In frozen and thawed embryos, the zona pellucida (ZP) can be damaged due to hardening. Laser-assisted hatching (LAH) of embryos can increase the pregnancy rate. This study compared thinning and drilling of the ZP before frozen embryo transfer (FET).

Methods

Patients were randomly allocated into two groups for LAH using thinning or drilling on day 2 after thawing. Twenty-five percent of the ZP circumference and 50% of the ZP thickness was removed in the thinning group, and a hole 40 µm in diameter was made in the drilling group.

Results

A total of 171 in vitro fertilization/intracytoplasmic sperm injection FET cycles, including 85 cycles with drilling LAH and 86 cycles with thinning LAH, were carried out. The thinning group had a similar β-human chorionic gonadotropin-positive rate (38.4% vs. 29.4%), implantation rate (16.5% vs. 14.4%), clinical pregnancy rate (36.0% vs. 25.9%), miscarriage rate (5.8% vs. 2.4%), ongoing pregnancy rate (30.2% vs. 23.5%), and multiple pregnancy rate (7.0% vs. 10.6%) to the drilling LAH group. There were no significant differences in pregnancy outcomes between subgroups defined based on age (older or younger than 35 years) or ZP thickness (greater or less than 17 µm) according to the LAH method.

Conclusion

The present study demonstrated that partial ZP thinning or drilling resulted in similar outcomes in implantation and pregnancy rates using thawed embryos, irrespective of women's age or ZP thickness.

Introduction

Assisted reproductive techniques using frozen embryo transfer (FET) are becoming more common. Cryopreservation of embryos helps increase the cumulative pregnancy rate in in vitro fertilization (IVF) cycles [1]. However, embryo cryopreservation can cause zona pellucida (ZP) hardening, which leads to impaired embryo hatching and a lower implantation rate [2,3]. Scanning electron microscopy data have shown that the number and size of holes in the ZP of vitrified embryos were smaller than in fresh ZPs [4]. Other studies have shown that enzymatic digestion of the ZP with pronase in cryopreserved embryos required more time than in fresh embryos [5].
The implantation potential of a frozen/thawed embryo is lower than that of a fresh embryo.

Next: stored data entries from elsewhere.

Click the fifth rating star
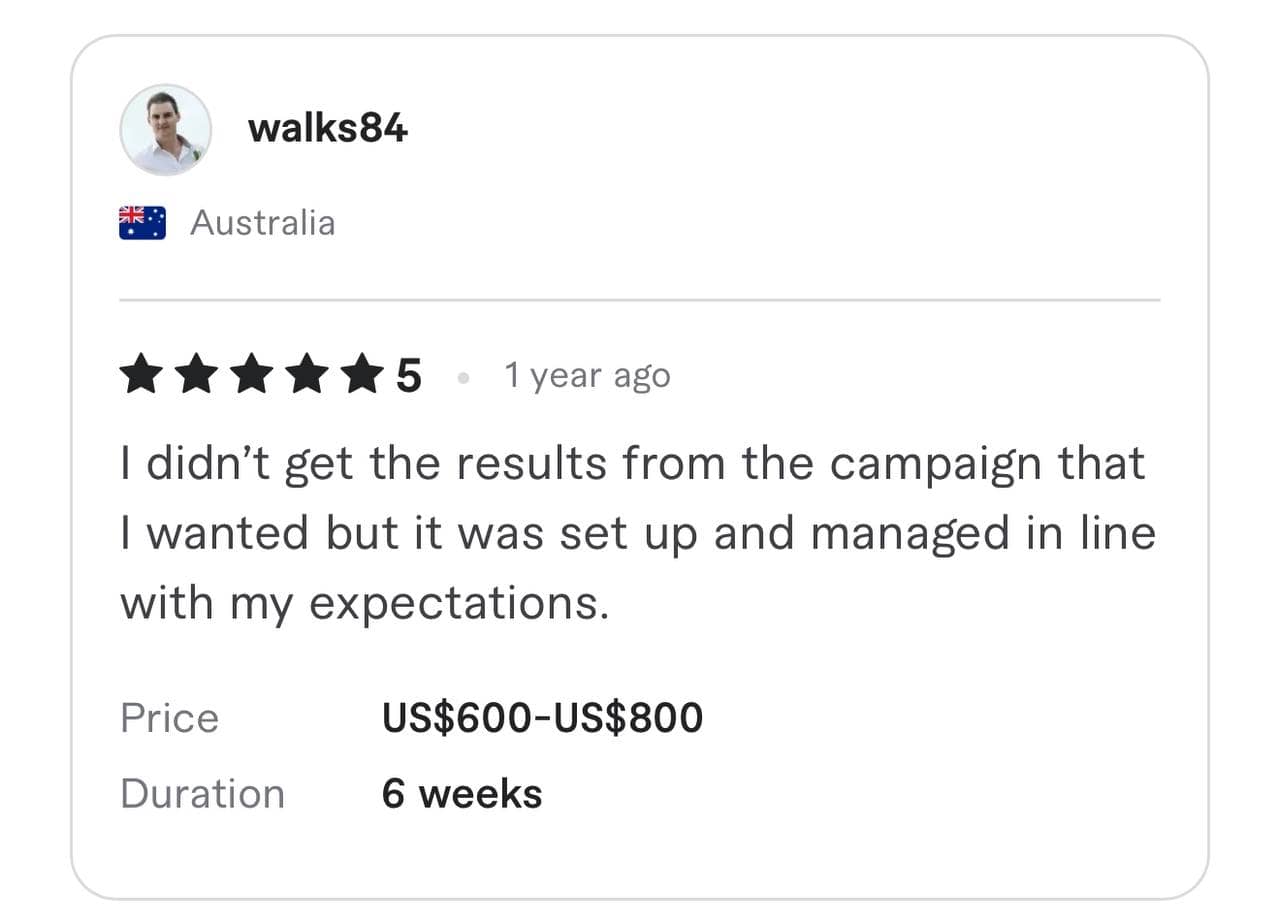This screenshot has height=921, width=1280. pyautogui.click(x=360, y=377)
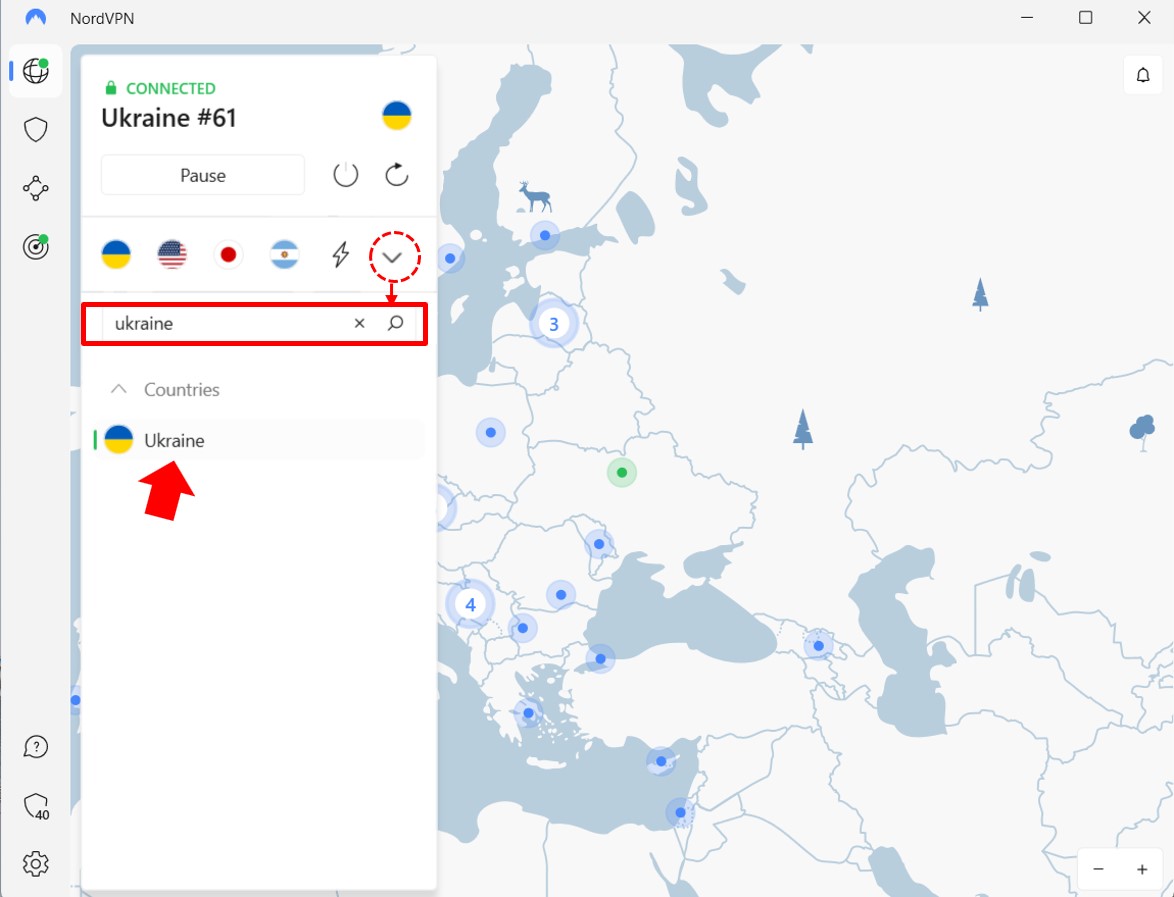This screenshot has height=897, width=1174.
Task: Clear search text with the X
Action: click(359, 323)
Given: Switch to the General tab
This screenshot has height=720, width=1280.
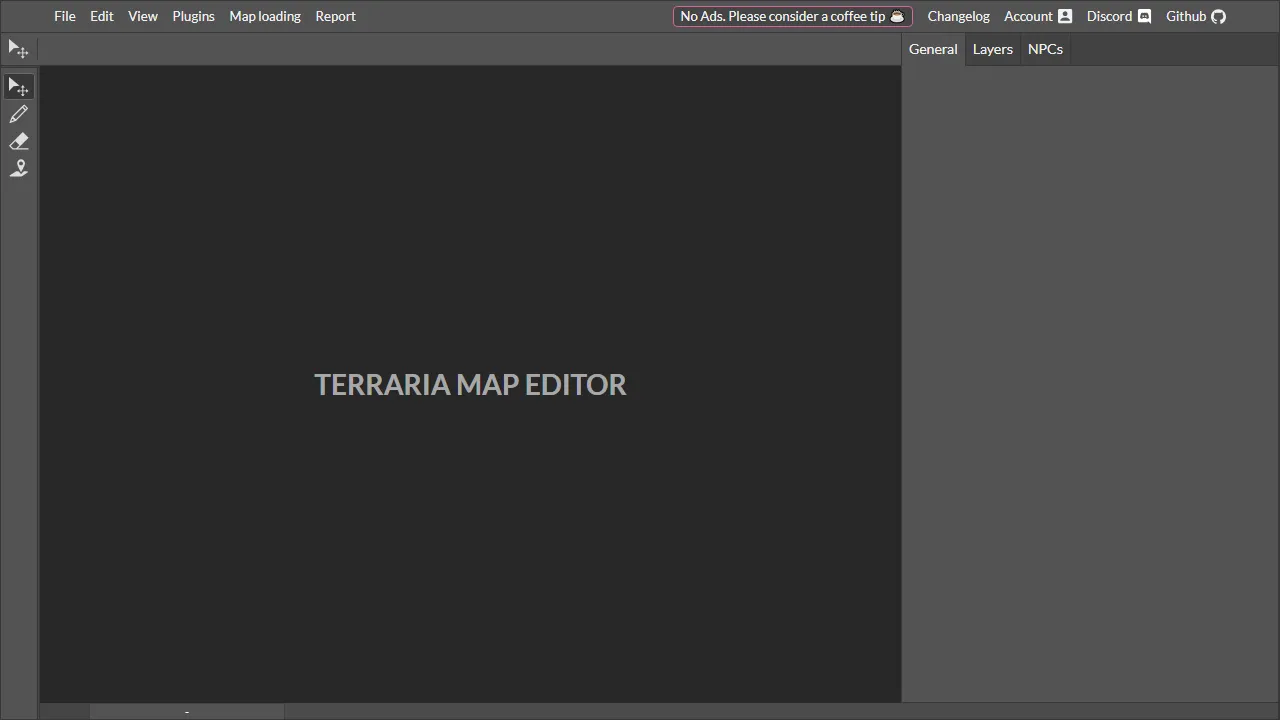Looking at the screenshot, I should (932, 49).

One of the reasons for this is that vitrification may impair hatching of the embryo. Theoretically, assisted hatching (AH) may facilitate the hatching process and subsequently increase the implantation rate [2,3,6]. Many authors have suggested that perforating or thinning the ZP of frozen-thawed embryos by AH facilitates embryonic implantation by making it easier for the embryo to exit the surrounding ZP [7,8].
AH has been used in humans since the 1990s [9]. There are four main techniques for AH: mechanical partial ZP dissection with glass pipettes, chemical ZP opening using acidic Tyrode solution, enzymatic ZP thinning using pronase, and diode laser-assisted hatching (LAH) [7]. The first three methods require manual or motorized micromanipulators and skilled embryologists, and carry a risk of direct mechanical injury or toxicity. Research has shown LAH to be more effective, simpler, and faster than mechanical and chemical methods [6]. Non-contact laser systems using infrared wavelengths (1.4 µm) are commonly used in LAH today. This enables easy automated operation and avoids adverse effects, as the thermal effects on the embryo are negligible. LAH is performed by two methods: drilling or thinning. In drilling LAH (D-LAH), a laser beam is used to create a hole 20–40 µm in diameter in the ZP, putting the embryo in direct contact with the culture medium. Embryos can easily hatch after they develop [10]. However, this method has disadvantages, including the risk of losing blastomeres through the opening and the direct contact of an embryo with high concentrations of nutrients and antibiotics in the environment [11]. In thinning LAH (T-LAH), a quarter to half the ZP is thinned from the outside, causing blastomeres to be less affected by heating. The size of the ZP thinning area in LAH affects the outcomes of vitrified-warmed embryo transfer (ET) at the cleavage stage [12]. Drilling a large enough hole in the ZP makes a clear path for the embryo to hatch. Thinning removes only 50% of the ZP thickness, and the embryo must break down the rest. Complete hatching through a thinned ZP occurs more slowly than through a drilled ZP, and sometimes the embryo can be trapped when trying to hatch via two routes simultaneously [13]. Incomplete hatching of an embryo significantly affects the implantation process and subsequent development of the fetus [14]. Given the advantages and disadvantages of the D-LAH and T-LAH methods for AH, we wished to study whether either of these techniques was advantageous for FET. No studies have yet compared the efficacy of these two methods of LAH on the results of FET.

Methods

1. Research plan

A randomized comparative study using thawed embryos on day 2 was planned and carried out from December 2014 to December 2016 at the Center for Reproductive Endocrinology and Infertility, Hue University of Medicine and Pharmacy, Hue, Vietnam. A total of 171 frozen-thawed ET cycles were analyzed and randomly divided into two groups by an odd-even rule, resulting in 86 cycles for T-LAH and 85 cycles for D-LAH.

2. Patients

All patients (age, 22–47 years; median, 34 years) agreed to the conditions of the study and to take part in it. This study was approved by the Ethics Committee of Hue University of Medicine and Pharmacy. All patients met the following criteria: (1) a maximum of three previous failed IVF-ET procedures, and (2) undergoing FET. The patients had been infertile for an average of 4.97 years (standard deviation [SD], 2.75; range, 1–16 years). The indications for IVF-ET were male factor infertility (41%), tubal factor infertility (29%), endometriosis (11%), and unexplained infertility (19%). The patients were randomized on the day of embryo thawing and transfer.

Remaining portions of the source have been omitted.